Real political change is finally back on the agenda in the United States
Thursday will be another significant day for the new political movement emerging in the United States.
This is the day when the movement arrives on the steps of the White House. This is the day when October 2011 will descend on Washington's Freedom Plaza.
And the thousands of people who will go to Freedom Plaza will know that thousands of people are making the same stand in communities, towns and cities thoughout the United States.
And not just in the United States. Throughout the world people are making a stand. In countries like Greece, Spain, Britain and Portugal ordinary people are fighting the same capitalist forces that see us as mere fodder for 'the machine'.

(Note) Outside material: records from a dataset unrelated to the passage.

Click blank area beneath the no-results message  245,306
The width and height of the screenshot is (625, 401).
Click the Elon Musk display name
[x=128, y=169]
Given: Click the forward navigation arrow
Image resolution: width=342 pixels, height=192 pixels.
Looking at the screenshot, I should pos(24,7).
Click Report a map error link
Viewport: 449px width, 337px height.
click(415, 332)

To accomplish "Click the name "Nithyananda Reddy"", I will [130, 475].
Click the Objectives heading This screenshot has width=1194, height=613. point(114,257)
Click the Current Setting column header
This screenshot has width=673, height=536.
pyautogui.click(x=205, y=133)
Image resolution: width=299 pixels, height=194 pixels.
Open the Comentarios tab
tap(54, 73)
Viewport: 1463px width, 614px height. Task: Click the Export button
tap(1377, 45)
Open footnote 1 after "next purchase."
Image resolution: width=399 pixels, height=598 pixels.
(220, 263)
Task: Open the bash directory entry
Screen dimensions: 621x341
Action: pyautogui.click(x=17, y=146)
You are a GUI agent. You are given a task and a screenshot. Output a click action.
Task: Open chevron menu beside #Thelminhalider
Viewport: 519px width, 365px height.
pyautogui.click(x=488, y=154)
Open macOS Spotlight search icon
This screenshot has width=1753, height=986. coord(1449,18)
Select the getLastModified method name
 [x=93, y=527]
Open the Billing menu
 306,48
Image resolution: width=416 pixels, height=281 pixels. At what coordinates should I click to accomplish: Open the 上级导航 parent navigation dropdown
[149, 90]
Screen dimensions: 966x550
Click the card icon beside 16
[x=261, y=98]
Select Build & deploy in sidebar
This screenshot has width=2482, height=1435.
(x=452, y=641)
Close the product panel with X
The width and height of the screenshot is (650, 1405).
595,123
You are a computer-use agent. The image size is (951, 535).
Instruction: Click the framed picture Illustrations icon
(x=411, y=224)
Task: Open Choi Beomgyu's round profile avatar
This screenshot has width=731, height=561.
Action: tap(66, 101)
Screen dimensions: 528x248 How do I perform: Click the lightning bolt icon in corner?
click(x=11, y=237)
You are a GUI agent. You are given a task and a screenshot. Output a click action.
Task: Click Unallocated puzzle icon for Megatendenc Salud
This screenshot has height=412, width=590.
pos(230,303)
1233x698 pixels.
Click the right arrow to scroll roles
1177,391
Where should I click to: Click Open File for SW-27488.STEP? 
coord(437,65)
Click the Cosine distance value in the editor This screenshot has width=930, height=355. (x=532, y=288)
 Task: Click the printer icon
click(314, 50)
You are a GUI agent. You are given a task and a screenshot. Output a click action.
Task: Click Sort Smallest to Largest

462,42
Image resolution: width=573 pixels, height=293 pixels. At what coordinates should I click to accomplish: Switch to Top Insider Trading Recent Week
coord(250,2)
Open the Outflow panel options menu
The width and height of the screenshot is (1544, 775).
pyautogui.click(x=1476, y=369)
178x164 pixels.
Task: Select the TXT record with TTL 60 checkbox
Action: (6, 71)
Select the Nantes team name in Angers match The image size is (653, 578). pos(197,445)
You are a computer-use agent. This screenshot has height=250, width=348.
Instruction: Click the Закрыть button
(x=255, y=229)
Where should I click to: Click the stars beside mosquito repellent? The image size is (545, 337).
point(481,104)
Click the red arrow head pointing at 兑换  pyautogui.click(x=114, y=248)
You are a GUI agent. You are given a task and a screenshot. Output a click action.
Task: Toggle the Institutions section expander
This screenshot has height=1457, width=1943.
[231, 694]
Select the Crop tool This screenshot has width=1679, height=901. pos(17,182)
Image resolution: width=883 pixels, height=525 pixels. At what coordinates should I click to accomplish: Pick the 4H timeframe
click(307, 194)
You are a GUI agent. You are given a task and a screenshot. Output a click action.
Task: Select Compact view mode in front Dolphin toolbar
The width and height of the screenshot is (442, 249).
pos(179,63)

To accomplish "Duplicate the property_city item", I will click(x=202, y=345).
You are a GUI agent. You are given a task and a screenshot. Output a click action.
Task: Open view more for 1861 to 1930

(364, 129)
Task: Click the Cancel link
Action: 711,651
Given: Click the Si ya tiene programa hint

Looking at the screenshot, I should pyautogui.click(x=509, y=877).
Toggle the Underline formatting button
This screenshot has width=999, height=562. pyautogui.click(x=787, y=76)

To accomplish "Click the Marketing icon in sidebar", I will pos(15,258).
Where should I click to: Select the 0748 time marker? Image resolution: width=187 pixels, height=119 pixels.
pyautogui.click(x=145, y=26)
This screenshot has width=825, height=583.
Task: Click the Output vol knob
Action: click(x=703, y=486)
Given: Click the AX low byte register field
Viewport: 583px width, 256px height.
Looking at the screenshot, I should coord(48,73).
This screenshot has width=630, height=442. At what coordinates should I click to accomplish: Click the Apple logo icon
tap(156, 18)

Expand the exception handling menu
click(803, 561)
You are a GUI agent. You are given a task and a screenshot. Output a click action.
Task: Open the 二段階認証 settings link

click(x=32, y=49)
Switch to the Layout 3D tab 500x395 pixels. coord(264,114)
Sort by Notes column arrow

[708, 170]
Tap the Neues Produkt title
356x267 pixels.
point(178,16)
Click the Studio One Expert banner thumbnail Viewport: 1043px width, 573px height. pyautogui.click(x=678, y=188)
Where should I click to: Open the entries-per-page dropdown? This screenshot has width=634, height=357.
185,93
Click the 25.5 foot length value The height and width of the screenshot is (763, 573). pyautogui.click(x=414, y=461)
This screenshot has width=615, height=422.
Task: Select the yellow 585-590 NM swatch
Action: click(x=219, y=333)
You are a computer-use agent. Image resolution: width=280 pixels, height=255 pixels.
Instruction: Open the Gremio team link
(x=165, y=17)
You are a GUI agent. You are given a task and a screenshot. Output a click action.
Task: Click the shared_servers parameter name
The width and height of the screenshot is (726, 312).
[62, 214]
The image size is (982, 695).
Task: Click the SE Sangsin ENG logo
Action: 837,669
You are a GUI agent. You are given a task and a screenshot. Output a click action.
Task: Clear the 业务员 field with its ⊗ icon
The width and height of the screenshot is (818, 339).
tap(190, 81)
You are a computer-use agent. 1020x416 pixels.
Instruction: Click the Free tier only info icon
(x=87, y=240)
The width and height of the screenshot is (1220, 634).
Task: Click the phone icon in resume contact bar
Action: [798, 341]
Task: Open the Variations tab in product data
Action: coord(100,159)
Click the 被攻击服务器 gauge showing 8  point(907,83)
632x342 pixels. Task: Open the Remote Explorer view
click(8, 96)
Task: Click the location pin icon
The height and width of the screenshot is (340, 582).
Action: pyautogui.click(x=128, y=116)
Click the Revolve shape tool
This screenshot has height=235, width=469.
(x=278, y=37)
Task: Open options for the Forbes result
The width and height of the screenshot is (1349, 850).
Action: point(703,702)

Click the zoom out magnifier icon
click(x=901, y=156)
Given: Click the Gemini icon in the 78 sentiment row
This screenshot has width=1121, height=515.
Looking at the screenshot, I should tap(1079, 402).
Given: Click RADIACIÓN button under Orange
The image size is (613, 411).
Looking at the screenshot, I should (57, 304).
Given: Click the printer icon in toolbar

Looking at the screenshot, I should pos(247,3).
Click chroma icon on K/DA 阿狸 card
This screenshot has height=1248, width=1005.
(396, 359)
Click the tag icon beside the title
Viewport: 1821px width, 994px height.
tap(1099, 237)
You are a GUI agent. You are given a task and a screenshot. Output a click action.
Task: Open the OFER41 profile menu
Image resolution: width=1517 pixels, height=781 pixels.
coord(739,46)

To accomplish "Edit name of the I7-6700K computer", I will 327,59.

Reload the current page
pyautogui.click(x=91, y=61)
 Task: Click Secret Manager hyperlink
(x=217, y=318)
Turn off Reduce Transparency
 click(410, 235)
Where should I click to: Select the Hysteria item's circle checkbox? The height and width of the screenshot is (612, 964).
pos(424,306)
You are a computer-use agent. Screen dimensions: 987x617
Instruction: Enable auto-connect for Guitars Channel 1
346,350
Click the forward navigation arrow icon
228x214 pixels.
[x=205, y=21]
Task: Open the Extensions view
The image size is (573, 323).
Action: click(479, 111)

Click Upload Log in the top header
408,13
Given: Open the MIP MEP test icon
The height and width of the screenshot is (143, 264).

The machine has to be stopped and a new world won.
I have read several columns where the issues of political demands and organisation have been discussed.
The comments have been well-intentioned and made in a spirit of solidarity but I think they are well wide of the mark.
One of the great strengths of Occupy Wall Street is that it embraces a diverse constellation of social and political forces within the United States. This is a movement that has embraced different groups and organisations without rancour but with respect.
Its present strength and growing popularity lies in its diversity and not in uniformity.
It is more than enough at this stage that the movement has ignited a conversation and debate within the United States about the legitimacy of a economic system that enriches one percent of the population at the expense of everyone else.
That debate has been off the American political agenda for decades and, at last, we are truly seeing an American awakening.
Social democratic parties throughout the West long ago meekly surrendered to neoliberalism. But out of the rubble of social democracy we can build new progressive movements.
In the United States there is a yearning for a fundamental change. Occupy Wall Street has tapped into that yearning.
It can be done elsewhere too.
It would nice to think it could be done in New Zealand too and that we can find a new politics that bypasses the neoliberalism and the cronyism of the parliamentary parties. We need a new kind of politics that rejects voting for a cabal of oppressors every three years.